Christine Stewart-Nuñez: My oldest poetry artifact is from the third grade, filled with artwork and poems about bugs and butterflies. Once I began writing, I never really stopped. Every time I tried to stop writing becauseI thought nobody would read it, I started again—it’s an integral part of who I am.
I never imagined that I’d be a poet laureate for a state or write books or get a PhD or teach people about writing. I just put my hat in the ring and do it. I got my first full-time teaching job by returning a phone call from a director of a school in Tarsus, Turkey. Three days later I interviewed, and three weeks after that I was living in a foreign country. That experience energized my poetry and led to my first book, Postcard on Parchment.
Does geography shape your poetry?
My poems utilize place as a lens to focus my experiences. As poets we try not to use abstractions, but to build on images. I try to look at where I’m at, and travel makes me aware of my surroundings, ready to explore new sights. It takes me a while to become grounded in a place— but I think I’m settled in South Dakota. My last two books are set here, imagining the prairie as a historical place. The poems I’m working on right now are more South Dakota. My husband studies architecture around South Dakota and so towns around the state are popping up in my poetry—in both natural and urban landscapes.
What is on your agenda for your term as Poet Laureate?
It’s my goal to edit an anthology of poetry about South Dakota written by South Dakotans. I hope to begin conversations in classrooms about poetry, since it’s my job to focus on the poetry happening here. I think that begins with having students write and read their own poems.

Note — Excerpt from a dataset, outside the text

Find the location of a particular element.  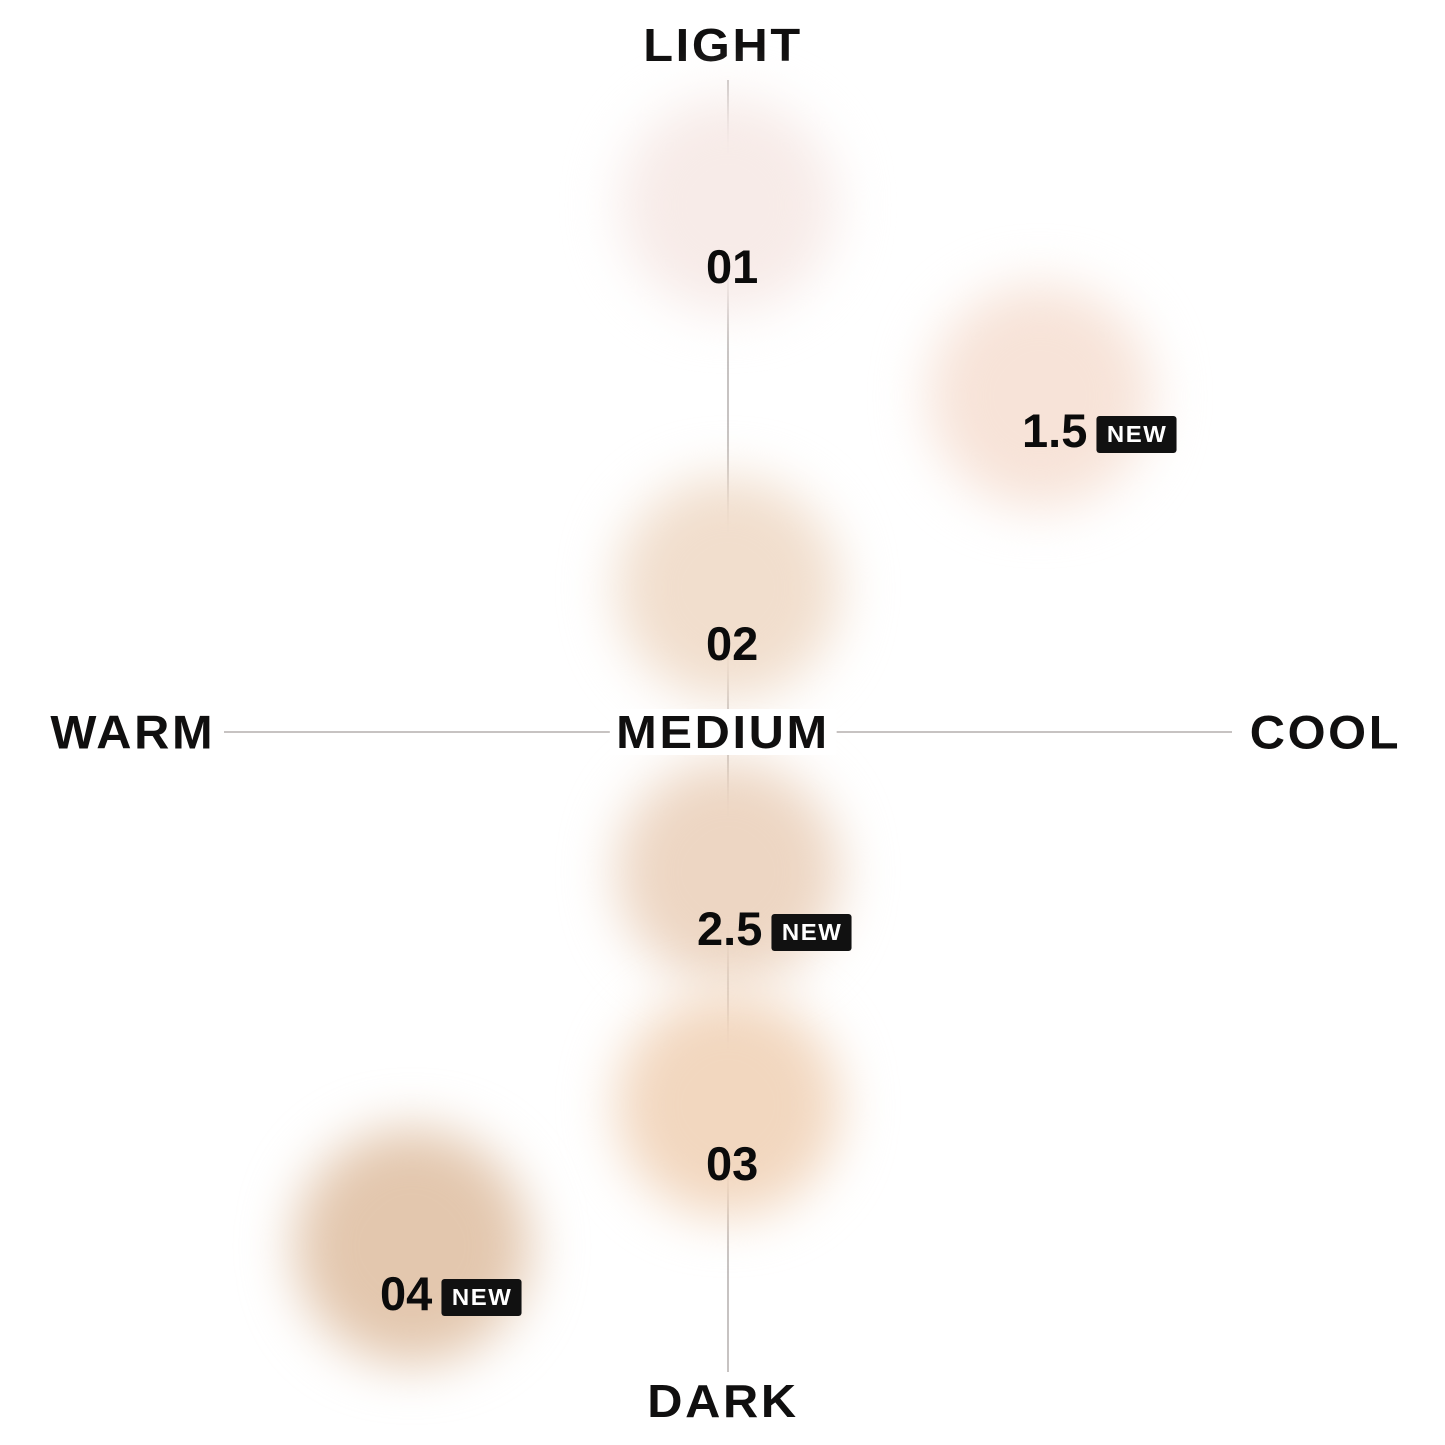

shade-caption-04: 04 NEW is located at coordinates (451, 1294).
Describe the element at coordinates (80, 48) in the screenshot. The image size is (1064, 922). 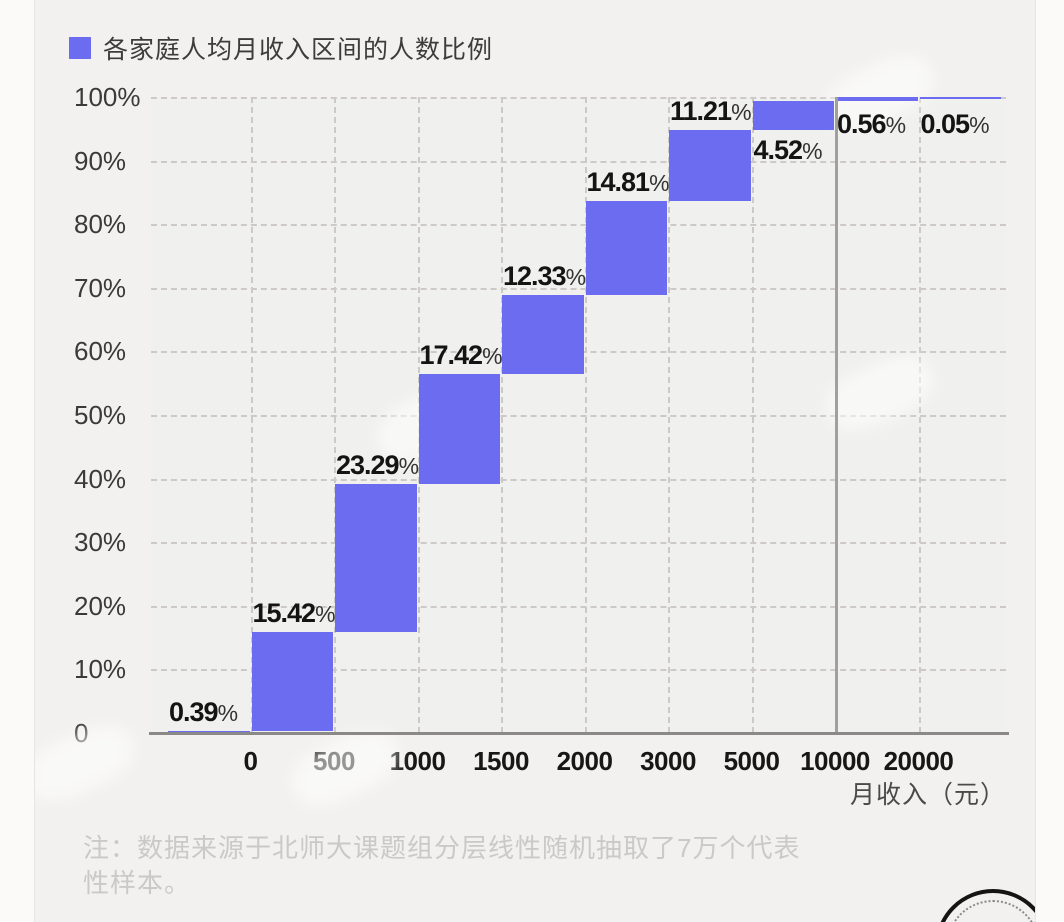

For a time I was the editor of Pasque Petals, the South Dakota State Poetry Society’s journal. One of the delights was publishing new poets. It’s great to shake the trees and see what poets fall out. I’ll be talking to people in communities and they’ll admit to writing their own work. That’s the way we can bring poetry out. As Poet Laureate, I’d like to generate more conversations about poetry all over the state and spotlight the original poetry of South Dakotans.
I Wonder
about perspective; we finish less what’s farther away. Here’s a petal, flower, bush, garden; there a horizon of trees, landscape framed east and west. I wonder
about distance—here Izhvesk, islands, Italy, India; there Jupiter and Mercury diminished in the heavens. I wonder about
shifts. Here’s a cubed melon, bowl of cream, mint leaf, spoon, cloth napkin; there the slant of light that alters the color of the fruit’s
flesh. I wonder how we can trust what we see. Here’s the spark and there the wind that fuels it up— a ribbon of flame. I wonder why everything dissolves
when we look away.
From “Untrussed” by Christine Stewart-Nuñez.